§ **What is required**
I need all of the entries printed exactly.

§ **Data shown**
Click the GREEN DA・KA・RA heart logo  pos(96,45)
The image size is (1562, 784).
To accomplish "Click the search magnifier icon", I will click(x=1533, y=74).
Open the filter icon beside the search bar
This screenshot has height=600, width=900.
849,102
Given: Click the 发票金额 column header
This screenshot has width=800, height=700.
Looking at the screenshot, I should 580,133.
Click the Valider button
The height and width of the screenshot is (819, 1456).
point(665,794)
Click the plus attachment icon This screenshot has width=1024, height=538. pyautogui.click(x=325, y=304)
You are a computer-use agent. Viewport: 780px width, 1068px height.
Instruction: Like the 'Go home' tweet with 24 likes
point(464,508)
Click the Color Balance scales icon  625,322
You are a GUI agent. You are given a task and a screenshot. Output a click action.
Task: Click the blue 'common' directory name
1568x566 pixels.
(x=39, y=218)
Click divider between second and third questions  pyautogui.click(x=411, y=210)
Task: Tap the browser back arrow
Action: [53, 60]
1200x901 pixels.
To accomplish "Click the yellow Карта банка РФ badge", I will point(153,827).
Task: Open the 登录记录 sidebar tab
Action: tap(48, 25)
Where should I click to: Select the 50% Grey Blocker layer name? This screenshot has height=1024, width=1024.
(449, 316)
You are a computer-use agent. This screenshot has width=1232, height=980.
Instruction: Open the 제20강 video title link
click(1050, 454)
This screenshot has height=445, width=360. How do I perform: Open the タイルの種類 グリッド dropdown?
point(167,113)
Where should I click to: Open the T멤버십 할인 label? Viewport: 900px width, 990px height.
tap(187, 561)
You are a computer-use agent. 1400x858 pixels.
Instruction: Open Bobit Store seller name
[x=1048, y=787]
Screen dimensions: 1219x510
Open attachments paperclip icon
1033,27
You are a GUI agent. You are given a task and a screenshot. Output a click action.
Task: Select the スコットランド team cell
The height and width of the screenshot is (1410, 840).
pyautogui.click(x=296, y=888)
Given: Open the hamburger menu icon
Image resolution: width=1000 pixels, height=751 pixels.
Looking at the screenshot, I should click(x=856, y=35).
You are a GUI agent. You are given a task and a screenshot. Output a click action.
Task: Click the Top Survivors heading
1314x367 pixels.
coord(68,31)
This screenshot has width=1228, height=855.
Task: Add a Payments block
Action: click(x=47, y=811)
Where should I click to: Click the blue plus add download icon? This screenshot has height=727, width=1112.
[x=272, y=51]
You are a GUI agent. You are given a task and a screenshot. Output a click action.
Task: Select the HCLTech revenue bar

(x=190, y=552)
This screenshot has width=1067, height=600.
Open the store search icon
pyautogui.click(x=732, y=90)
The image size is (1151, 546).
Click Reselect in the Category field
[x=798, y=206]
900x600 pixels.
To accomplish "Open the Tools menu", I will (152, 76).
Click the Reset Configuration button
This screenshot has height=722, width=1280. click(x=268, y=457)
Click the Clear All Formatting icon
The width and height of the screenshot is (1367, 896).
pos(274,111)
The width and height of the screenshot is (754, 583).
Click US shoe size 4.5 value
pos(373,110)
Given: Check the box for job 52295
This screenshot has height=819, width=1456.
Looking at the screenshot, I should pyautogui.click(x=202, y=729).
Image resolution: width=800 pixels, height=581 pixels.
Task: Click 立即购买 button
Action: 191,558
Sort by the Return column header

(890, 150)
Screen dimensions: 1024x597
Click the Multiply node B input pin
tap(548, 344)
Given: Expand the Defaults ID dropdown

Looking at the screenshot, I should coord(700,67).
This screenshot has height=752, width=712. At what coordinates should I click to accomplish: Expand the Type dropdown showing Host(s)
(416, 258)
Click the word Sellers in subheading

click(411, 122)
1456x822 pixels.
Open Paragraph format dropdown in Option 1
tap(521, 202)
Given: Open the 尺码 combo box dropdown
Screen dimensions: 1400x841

§ **Reply to the task**
Click the GREEN DA・KA・RA heart logo  pos(96,45)
The image size is (1562, 784).
To accomplish "Click the search magnifier icon", I will click(x=1533, y=74).
Open the filter icon beside the search bar
This screenshot has height=600, width=900.
849,102
Given: Click the 发票金额 column header
This screenshot has width=800, height=700.
Looking at the screenshot, I should 580,133.
Click the Valider button
The height and width of the screenshot is (819, 1456).
point(665,794)
Click the plus attachment icon This screenshot has width=1024, height=538. pyautogui.click(x=325, y=304)
You are a computer-use agent. Viewport: 780px width, 1068px height.
Instruction: Like the 'Go home' tweet with 24 likes
point(464,508)
Click the Color Balance scales icon  625,322
You are a GUI agent. You are given a task and a screenshot. Output a click action.
Task: Click the blue 'common' directory name
1568x566 pixels.
(x=39, y=218)
Click divider between second and third questions  pyautogui.click(x=411, y=210)
Task: Tap the browser back arrow
Action: [53, 60]
1200x901 pixels.
To accomplish "Click the yellow Карта банка РФ badge", I will point(153,827).
Task: Open the 登录记录 sidebar tab
Action: tap(48, 25)
Where should I click to: Select the 50% Grey Blocker layer name? This screenshot has height=1024, width=1024.
(449, 316)
You are a computer-use agent. This screenshot has width=1232, height=980.
Instruction: Open the 제20강 video title link
click(1050, 454)
This screenshot has height=445, width=360. How do I perform: Open the タイルの種類 グリッド dropdown?
point(167,113)
Where should I click to: Open the T멤버십 할인 label? Viewport: 900px width, 990px height.
tap(187, 561)
You are a computer-use agent. 1400x858 pixels.
Instruction: Open Bobit Store seller name
[x=1048, y=787]
Screen dimensions: 1219x510
Open attachments paperclip icon
1033,27
You are a GUI agent. You are given a task and a screenshot. Output a click action.
Task: Select the スコットランド team cell
The height and width of the screenshot is (1410, 840).
pyautogui.click(x=296, y=888)
Given: Open the hamburger menu icon
Image resolution: width=1000 pixels, height=751 pixels.
Looking at the screenshot, I should click(x=856, y=35).
You are a GUI agent. You are given a task and a screenshot. Output a click action.
Task: Click the Top Survivors heading
1314x367 pixels.
coord(68,31)
This screenshot has width=1228, height=855.
Task: Add a Payments block
Action: click(x=47, y=811)
Where should I click to: Click the blue plus add download icon? This screenshot has height=727, width=1112.
[x=272, y=51]
You are a GUI agent. You are given a task and a screenshot. Output a click action.
Task: Select the HCLTech revenue bar

(x=190, y=552)
This screenshot has width=1067, height=600.
Open the store search icon
pyautogui.click(x=732, y=90)
The image size is (1151, 546).
Click Reselect in the Category field
[x=798, y=206]
900x600 pixels.
To accomplish "Open the Tools menu", I will (152, 76).
Click the Reset Configuration button
This screenshot has height=722, width=1280. click(x=268, y=457)
Click the Clear All Formatting icon
The width and height of the screenshot is (1367, 896).
pos(274,111)
The width and height of the screenshot is (754, 583).
Click US shoe size 4.5 value
pos(373,110)
Given: Check the box for job 52295
This screenshot has height=819, width=1456.
Looking at the screenshot, I should pyautogui.click(x=202, y=729).
Image resolution: width=800 pixels, height=581 pixels.
Task: Click 立即购买 button
Action: 191,558
Sort by the Return column header

(890, 150)
Screen dimensions: 1024x597
Click the Multiply node B input pin
tap(548, 344)
Given: Expand the Defaults ID dropdown

Looking at the screenshot, I should coord(700,67).
This screenshot has height=752, width=712. At what coordinates should I click to accomplish: Expand the Type dropdown showing Host(s)
(416, 258)
Click the word Sellers in subheading

click(411, 122)
1456x822 pixels.
Open Paragraph format dropdown in Option 1
tap(521, 202)
Given: Open the 尺码 combo box dropdown
Screen dimensions: 1400x841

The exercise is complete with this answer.